Tibor Cinkler [M’95] ([email protected]) has received M.Sc. (’94) and Ph.D. (’99) degrees from the Budapest University of Technology and Economics (BME), Hungary, where he is currently associate professor at the Department of Telecommunications and Media Informatics (TMIT). His research interests focus on optimization of routing, traffic engineering, design, configuration, dimensioning and resilience of IP, Ethernet, MPLS, ngSDH, OTN and particularly of heterogeneous GMPLS-controlled WDM-based multilayer networks. He is author of over 180 refereed scientific publications and of 4 patents.
He has been involved in numerous related European and Hungarian projects including ACTS METON and DEMON; COST 266, 291, 293; IP NOBEL I and II and MUSE; NoE e-Photon/ONe, e-Photon/ONe+ and BONE; CELTIC PROMISE and TIGER2; NKFP, GVOP, ETIK; and he has been member of ONDM, DRCN, BroadNets, AccessNets, IEEE ICC and Globecom, EUNICE, CHINACOM, Networks, WynSys, ICTON, etc. Scientific and Programm Committees. He has been guest editor of a Feature Topic of the IEEE ComMag and reviewer for many journals. He has organized DRCN 2001, ONDM 2003 and Networks 2008 conferences in Budapest.

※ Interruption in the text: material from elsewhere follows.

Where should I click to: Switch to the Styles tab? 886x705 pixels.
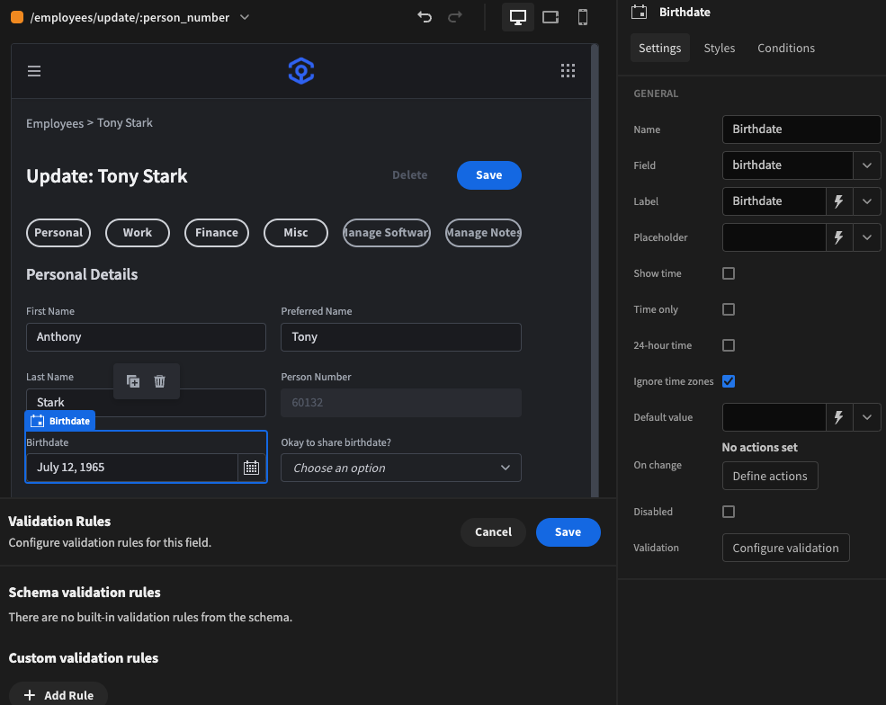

He teaches various courses on networking and optimization at the university, as well as for companies and also gives tutorials at conferences and summer and winter schools. He received numerous awards including: Dimitris Chorafas Prize for Engineeing, ICC best paper award, numerous HTE awards (HTE is the Hungarian IEEE sister society) (including Tivadar Puskás, Virág-Pollák 3 times, and the 60-year anniversary medal Bolyai Medal, etc.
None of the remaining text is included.